··· Material for this task ···
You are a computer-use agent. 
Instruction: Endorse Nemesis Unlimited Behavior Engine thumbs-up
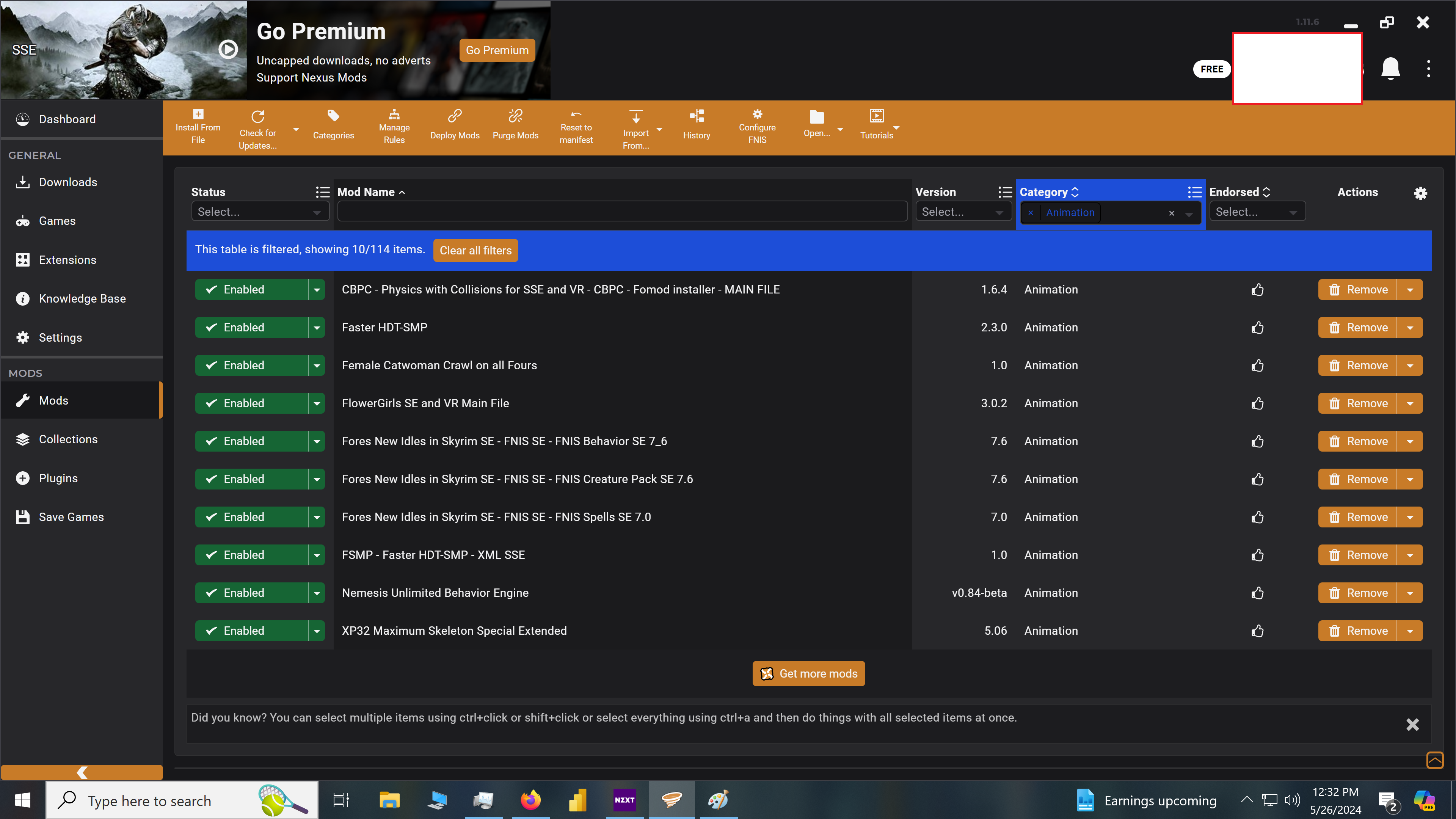coord(1257,593)
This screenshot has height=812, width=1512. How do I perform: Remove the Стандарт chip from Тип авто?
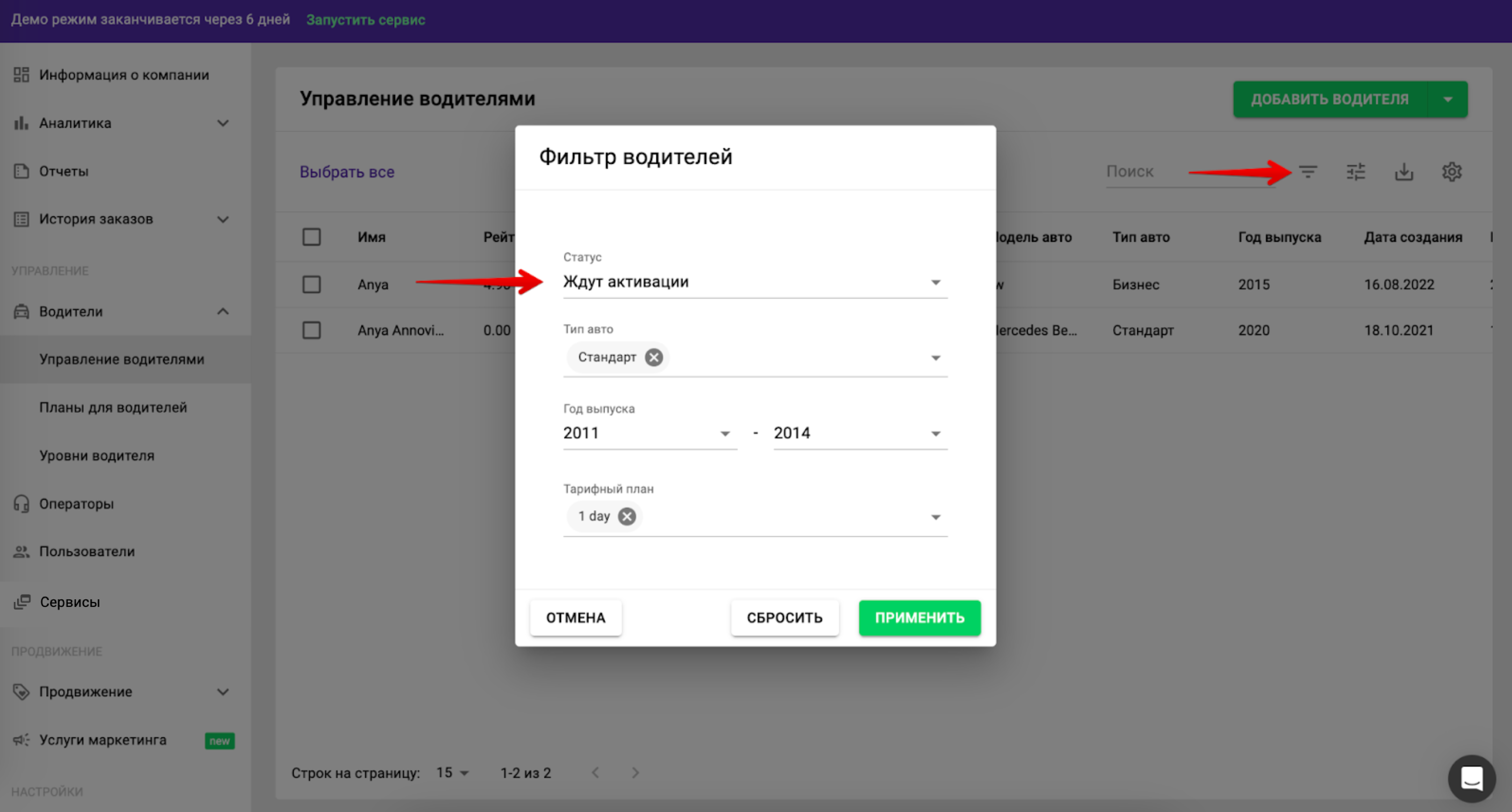click(x=653, y=357)
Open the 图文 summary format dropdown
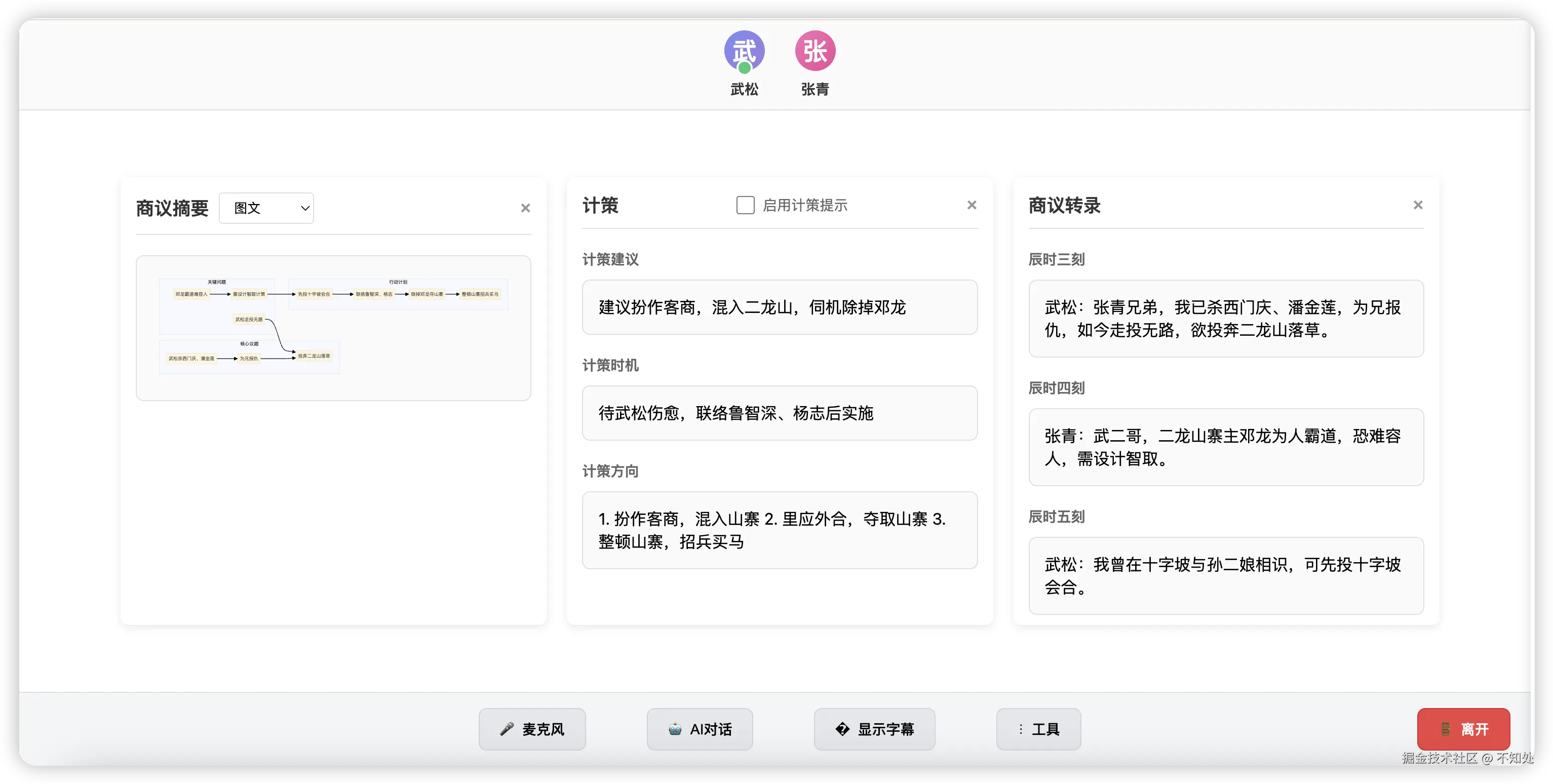 pos(266,208)
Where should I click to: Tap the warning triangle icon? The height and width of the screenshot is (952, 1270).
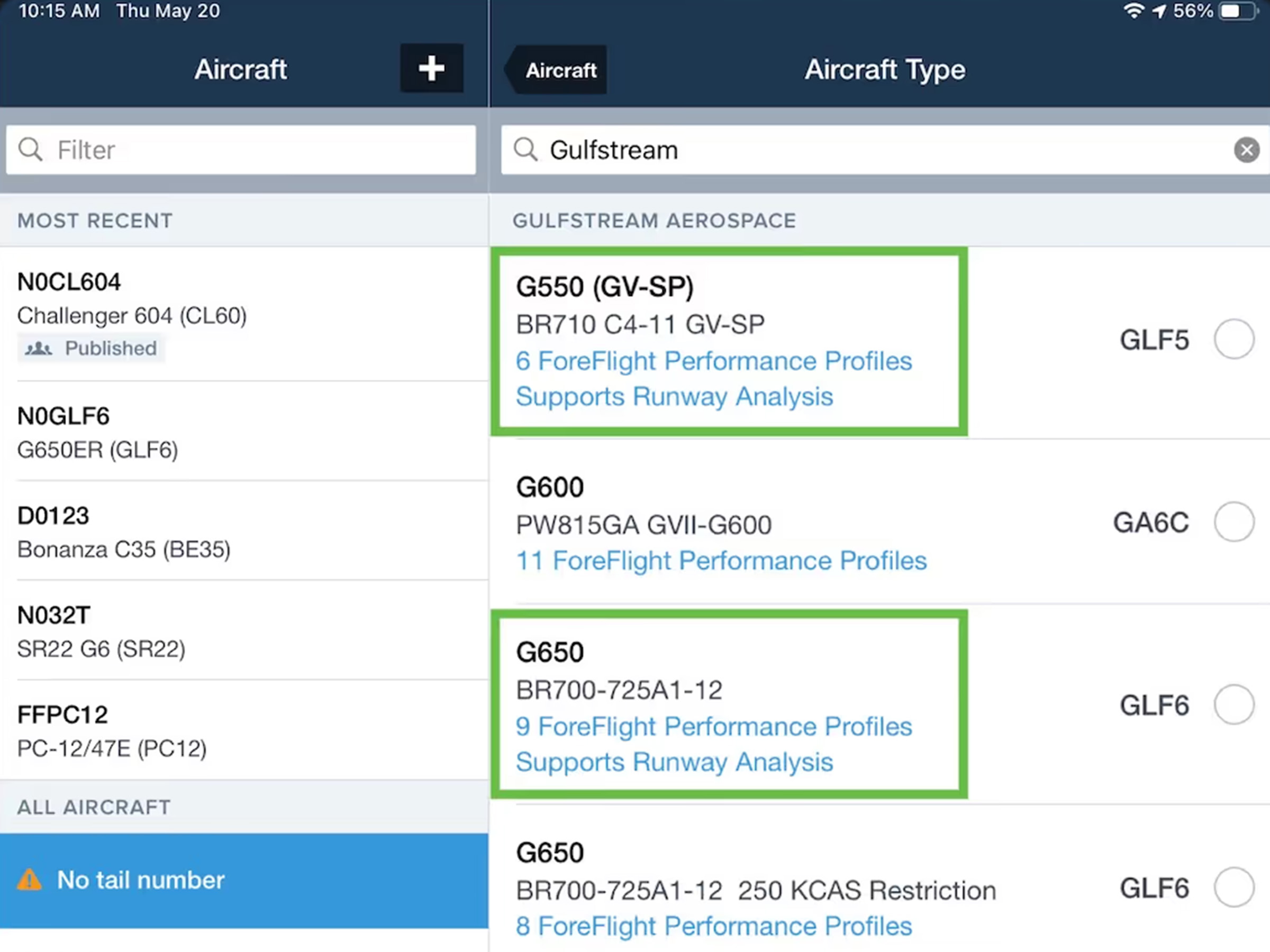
···
**Exercise prompt**
There should be an exact restatement of the lines from the line with "Open the 图文 summary format dropdown" through the last line of the entries above, and no pictures in it.

**Response area**
Open the 图文 summary format dropdown
 pos(266,208)
Where should I click to: Tap the warning triangle icon? The height and width of the screenshot is (952, 1270).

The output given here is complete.